When I Grow Up… : Storytime

When I was younger I distinctly remember knowing exactly what I wanted to be when I grew up. From the age of 5, whenever anyone asked what I would be, I would say, “A developmental psychologist.”

30932_1301272414022_3756210_nYeah, a little weird for a kid but *shrug* what can I say, I was a weird kid.

I stuck with my dream of becoming a psychologist through middle and high school. I was an IB student and in IB you have to pick something similar to a major, called your sixth subject, mine was psychology and senior year it became more specified to developmental psychology.

Upon entering college I only had a few classes to take to earn my AA, which meant I had to pick a major right away. I considered my options, weighed the pros and cons of different paths, and settled on becoming some kind of business major. I didn’t know what kind of business but at least I had a plan…

I took Principles of Economics I with Professor Charles Wilson and it was an eyeopening experience. I decided then, I would become an economics major.

Why business? Why make the switch from psychology to business? Well, when I was in high school I realized that the only thing I wanted to be more than a developmental psychologist was a mom. And during my first semester in college, during which I was a preschool teacher, I realized that there was nothing more I want from life than to be a successful mother.

30932_1301272454023_604050_nWhile I think that amazing moms come in all forms I want to be able to dedicate the time my kids need to them. I don’t want them to be afraid of coming to me in the middle of the night. I don’t want them to be afraid to call me if they get sick at school. I want to be able to attend their sports games and not have to make them skip practice because I have to pull a double shift. I want to know what my kid is learning and reading, because those are things I wish my mom had known about me.

My mom was able to break the generational poverty chain, but at what cost? And what good was it for if I don’t take the opportunities to do even better than she did? My mom gave me all the tools I will ever need to do something with my life, even if that something is just being a mom.

I turned to business because I wanted to learn infinitely more about money and finances. I wanted to learn something that is applicable not only as an employee but as a mother and a wife. Money may or may not actually be the root of all evil, and it certainly cannot buy you happiness, but I watched my parents struggle with money my entire life. I hope that my child isn’t ever biting their tongue, not asking for a new backpack even though theirs is falling apart, because they saw the budget on the counter and know we can barely scrape together enough money for groceries.

At the end of the day, I’m not sure what I’m going to do in the next few years and goals change constantly.

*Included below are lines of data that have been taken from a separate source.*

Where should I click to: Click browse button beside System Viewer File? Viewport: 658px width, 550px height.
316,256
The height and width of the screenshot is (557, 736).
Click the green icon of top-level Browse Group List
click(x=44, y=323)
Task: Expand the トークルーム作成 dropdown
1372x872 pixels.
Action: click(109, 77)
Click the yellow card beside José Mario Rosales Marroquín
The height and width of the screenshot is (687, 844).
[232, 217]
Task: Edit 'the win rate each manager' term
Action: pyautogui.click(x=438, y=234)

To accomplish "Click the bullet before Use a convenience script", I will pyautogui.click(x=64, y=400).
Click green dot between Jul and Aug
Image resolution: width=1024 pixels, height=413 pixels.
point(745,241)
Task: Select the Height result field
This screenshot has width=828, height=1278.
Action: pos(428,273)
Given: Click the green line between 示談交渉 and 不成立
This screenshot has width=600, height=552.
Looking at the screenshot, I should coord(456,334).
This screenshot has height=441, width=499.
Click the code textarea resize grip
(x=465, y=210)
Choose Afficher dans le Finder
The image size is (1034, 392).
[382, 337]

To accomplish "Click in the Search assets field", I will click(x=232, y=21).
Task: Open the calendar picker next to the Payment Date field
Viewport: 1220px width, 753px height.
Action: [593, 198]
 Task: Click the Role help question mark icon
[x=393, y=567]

What I want to say in all of this is that it’s okay for your dreams and goals to shift, it’s okay to never want kids, it’s also okay to want to be a stay at home mom. It’s totally cool if you have no idea what you want. It is not okay for you to put down anyone for what they want to do. If I hear another person tell me, “But honey, you have such potential.” I’ll lose my mind.

The blog is getting a little serious this week and I promise we’ll be back to our regularly scheduled sarcasm and whatnot soon!